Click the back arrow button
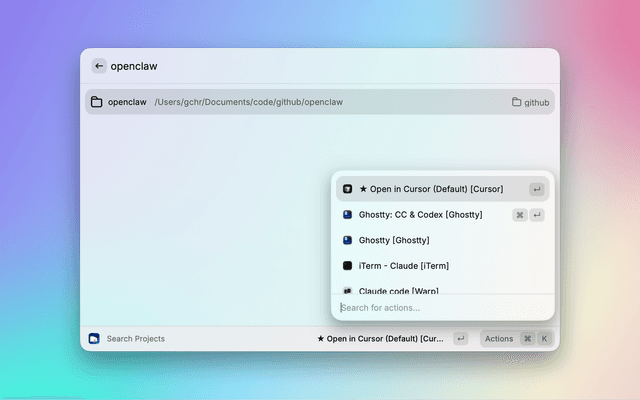640x400 pixels. tap(99, 66)
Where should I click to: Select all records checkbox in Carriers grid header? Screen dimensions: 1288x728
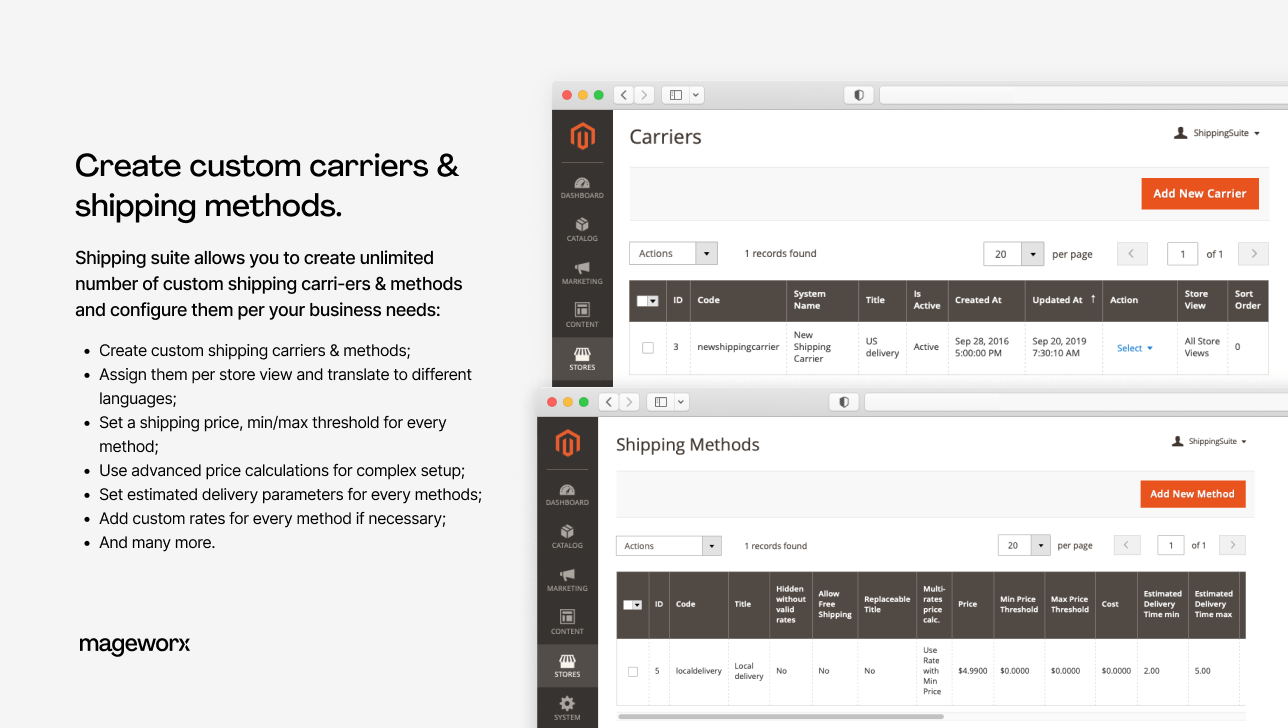[647, 300]
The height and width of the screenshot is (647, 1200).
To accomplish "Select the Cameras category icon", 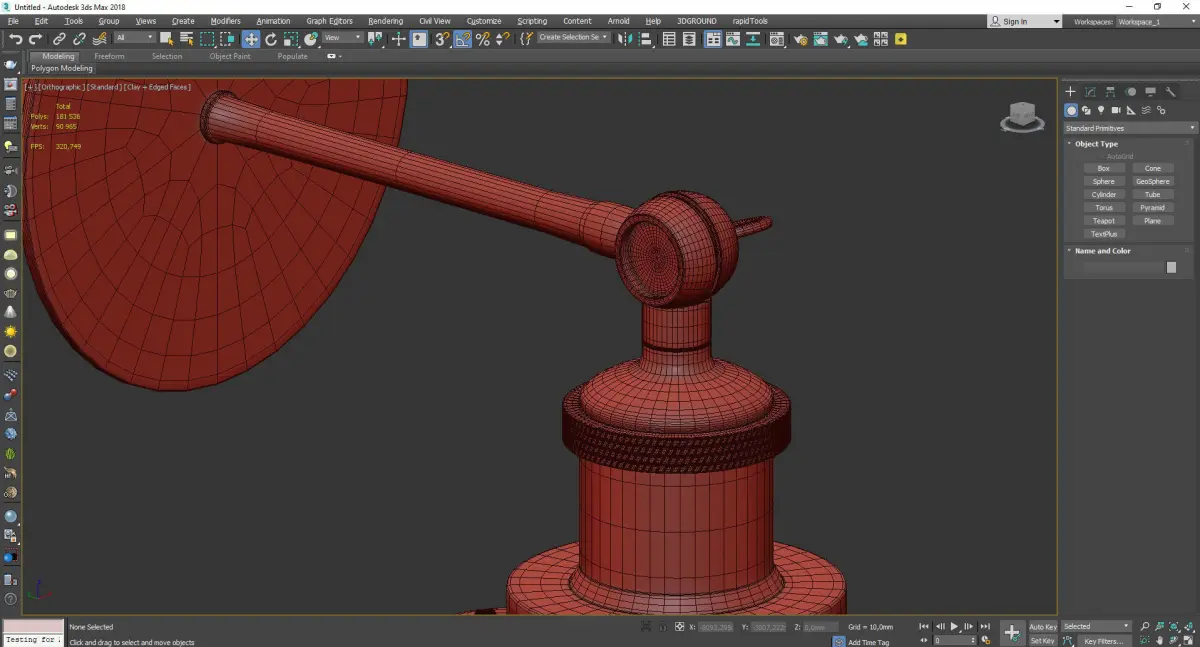I will point(1116,110).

### Work required
Write out each line of the listing above, exactly, from its first line to the line holding "The height and", inclusive. Skip the pictures.

### Answer box
Click the back arrow button
640x400 pixels. tap(99, 66)
Where should I click to: Select all records checkbox in Carriers grid header? Screen dimensions: 1288x728
[647, 300]
The height and width of the screenshot is (647, 1200).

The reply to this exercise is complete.